Problem details →
Below are some records; quote exactly the lines from the one that contains "Where should I click to: Click the Prettier" through the one that contains "You are a computer-use agent. The width", inclusive, and no others.

####

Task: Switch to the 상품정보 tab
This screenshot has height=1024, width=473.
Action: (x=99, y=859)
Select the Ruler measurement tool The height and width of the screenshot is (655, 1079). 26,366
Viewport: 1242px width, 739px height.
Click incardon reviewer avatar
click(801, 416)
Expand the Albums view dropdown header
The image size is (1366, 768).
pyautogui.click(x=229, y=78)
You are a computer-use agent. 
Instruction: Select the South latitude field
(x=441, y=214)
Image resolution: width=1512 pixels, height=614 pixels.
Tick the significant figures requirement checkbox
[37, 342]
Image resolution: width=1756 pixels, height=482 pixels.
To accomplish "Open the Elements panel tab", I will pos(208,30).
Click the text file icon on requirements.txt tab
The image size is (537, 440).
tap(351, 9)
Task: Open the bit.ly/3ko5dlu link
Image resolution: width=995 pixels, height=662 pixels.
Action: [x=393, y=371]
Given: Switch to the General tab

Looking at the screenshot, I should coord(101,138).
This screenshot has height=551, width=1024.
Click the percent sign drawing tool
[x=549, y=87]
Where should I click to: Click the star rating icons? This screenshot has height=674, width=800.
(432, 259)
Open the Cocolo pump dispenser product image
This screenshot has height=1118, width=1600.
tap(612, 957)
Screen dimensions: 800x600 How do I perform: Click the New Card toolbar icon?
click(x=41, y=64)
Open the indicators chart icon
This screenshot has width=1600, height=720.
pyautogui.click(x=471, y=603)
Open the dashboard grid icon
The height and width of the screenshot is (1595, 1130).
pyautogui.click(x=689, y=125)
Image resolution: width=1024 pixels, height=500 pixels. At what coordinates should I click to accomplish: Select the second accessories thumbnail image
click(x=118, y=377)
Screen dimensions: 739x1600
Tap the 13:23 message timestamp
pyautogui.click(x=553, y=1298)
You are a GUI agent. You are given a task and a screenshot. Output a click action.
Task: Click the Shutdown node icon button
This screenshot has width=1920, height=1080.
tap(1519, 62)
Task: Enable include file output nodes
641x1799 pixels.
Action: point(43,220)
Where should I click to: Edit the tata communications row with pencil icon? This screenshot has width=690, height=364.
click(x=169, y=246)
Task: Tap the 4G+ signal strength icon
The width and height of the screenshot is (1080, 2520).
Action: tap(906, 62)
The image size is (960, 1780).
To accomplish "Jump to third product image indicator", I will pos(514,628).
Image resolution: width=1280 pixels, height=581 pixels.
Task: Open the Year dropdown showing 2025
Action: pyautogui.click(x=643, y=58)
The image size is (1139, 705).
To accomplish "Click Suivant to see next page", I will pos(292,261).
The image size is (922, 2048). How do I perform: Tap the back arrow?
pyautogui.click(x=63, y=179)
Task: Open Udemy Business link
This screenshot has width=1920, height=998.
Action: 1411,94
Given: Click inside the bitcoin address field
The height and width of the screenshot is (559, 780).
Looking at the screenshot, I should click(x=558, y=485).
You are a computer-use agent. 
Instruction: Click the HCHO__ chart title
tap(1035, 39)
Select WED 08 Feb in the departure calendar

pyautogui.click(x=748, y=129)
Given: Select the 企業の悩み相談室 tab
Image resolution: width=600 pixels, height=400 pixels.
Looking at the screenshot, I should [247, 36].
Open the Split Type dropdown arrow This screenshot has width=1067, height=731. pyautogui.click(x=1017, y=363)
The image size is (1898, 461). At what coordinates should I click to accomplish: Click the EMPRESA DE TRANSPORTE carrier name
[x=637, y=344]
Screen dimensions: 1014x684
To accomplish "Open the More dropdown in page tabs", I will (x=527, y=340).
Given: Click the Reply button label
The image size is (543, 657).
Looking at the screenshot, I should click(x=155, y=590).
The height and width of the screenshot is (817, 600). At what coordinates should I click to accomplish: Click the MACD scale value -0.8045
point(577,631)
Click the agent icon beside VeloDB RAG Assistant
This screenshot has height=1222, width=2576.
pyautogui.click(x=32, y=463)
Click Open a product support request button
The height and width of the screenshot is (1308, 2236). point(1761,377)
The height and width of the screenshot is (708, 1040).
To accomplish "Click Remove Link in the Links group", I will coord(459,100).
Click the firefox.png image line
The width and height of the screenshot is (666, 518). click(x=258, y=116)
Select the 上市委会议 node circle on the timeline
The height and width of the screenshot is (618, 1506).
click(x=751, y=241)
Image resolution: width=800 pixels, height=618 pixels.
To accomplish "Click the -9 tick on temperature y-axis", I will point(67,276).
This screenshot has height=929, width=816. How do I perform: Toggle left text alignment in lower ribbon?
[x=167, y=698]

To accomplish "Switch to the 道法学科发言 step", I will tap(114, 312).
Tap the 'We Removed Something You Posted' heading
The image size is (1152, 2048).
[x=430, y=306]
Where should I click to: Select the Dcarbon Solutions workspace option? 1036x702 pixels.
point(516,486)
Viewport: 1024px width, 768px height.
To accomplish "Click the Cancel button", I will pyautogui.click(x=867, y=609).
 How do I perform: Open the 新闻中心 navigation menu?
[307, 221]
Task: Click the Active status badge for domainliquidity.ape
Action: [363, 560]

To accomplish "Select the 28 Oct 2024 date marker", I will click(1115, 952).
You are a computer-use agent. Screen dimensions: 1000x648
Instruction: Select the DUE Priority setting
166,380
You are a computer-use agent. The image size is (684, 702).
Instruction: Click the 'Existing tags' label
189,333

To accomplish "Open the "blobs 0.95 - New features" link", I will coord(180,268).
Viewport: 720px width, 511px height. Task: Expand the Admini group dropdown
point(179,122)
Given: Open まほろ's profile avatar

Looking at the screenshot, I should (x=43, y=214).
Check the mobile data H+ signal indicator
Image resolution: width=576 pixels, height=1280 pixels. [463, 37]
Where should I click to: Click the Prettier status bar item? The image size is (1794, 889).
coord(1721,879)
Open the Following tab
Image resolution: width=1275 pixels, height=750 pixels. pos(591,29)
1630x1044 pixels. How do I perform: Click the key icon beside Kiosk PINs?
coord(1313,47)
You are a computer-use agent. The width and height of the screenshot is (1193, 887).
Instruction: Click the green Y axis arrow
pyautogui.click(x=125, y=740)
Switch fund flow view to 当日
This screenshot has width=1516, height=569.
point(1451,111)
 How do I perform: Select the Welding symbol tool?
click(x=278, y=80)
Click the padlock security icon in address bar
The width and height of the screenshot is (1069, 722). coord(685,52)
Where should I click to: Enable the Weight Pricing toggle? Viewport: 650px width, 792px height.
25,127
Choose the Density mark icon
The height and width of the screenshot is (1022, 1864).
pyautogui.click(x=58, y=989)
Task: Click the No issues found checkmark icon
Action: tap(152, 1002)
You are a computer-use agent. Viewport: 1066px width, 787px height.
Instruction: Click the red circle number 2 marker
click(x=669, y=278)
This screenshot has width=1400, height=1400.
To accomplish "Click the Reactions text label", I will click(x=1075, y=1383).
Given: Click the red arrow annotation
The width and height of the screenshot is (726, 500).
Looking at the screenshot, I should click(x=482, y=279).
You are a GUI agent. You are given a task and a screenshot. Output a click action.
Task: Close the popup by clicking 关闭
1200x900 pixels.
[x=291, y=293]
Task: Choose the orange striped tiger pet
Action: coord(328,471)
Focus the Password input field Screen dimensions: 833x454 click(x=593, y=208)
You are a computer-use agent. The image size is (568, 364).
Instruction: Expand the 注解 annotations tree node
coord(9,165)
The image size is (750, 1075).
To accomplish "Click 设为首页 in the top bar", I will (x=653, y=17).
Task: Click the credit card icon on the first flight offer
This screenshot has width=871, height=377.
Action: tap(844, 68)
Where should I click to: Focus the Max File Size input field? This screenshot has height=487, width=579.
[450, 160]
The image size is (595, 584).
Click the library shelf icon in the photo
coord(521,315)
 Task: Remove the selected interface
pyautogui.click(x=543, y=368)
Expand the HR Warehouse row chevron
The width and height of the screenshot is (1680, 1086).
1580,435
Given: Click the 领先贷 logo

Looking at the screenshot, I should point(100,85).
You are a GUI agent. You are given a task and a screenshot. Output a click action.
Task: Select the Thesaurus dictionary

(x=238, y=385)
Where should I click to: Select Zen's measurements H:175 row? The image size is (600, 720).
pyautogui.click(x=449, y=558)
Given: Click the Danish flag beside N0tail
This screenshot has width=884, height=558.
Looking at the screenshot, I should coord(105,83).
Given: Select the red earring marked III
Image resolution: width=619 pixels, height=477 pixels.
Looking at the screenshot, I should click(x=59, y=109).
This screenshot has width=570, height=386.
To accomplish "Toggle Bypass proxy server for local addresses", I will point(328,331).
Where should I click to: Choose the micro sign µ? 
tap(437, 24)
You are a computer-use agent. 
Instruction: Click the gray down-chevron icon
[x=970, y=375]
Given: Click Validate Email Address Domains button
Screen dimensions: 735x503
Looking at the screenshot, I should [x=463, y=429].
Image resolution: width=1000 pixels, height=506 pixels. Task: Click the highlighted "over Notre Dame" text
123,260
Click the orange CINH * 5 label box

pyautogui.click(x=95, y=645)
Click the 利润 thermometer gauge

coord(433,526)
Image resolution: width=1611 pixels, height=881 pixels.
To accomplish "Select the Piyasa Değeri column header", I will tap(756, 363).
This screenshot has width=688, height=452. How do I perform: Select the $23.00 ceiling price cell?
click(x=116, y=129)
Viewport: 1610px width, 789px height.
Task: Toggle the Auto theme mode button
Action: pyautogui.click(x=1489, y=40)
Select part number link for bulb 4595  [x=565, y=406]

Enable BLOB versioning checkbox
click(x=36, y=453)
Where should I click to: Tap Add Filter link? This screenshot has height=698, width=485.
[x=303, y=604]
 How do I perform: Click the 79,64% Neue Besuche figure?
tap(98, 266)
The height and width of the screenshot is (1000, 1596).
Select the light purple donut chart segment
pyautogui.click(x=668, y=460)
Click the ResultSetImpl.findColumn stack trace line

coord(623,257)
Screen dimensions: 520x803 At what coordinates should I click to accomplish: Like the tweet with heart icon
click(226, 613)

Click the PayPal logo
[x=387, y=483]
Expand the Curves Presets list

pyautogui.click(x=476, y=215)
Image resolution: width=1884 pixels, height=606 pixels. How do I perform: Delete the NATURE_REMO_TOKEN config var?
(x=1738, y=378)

####

Result for this exercise →
Where should I click to: Click the Prettier status bar item? The image size is (1794, 889).
coord(1721,879)
Open the Following tab
Image resolution: width=1275 pixels, height=750 pixels. pos(591,29)
1630x1044 pixels. How do I perform: Click the key icon beside Kiosk PINs?
coord(1313,47)
You are a computer-use agent. The width and height of the screenshot is (1193, 887).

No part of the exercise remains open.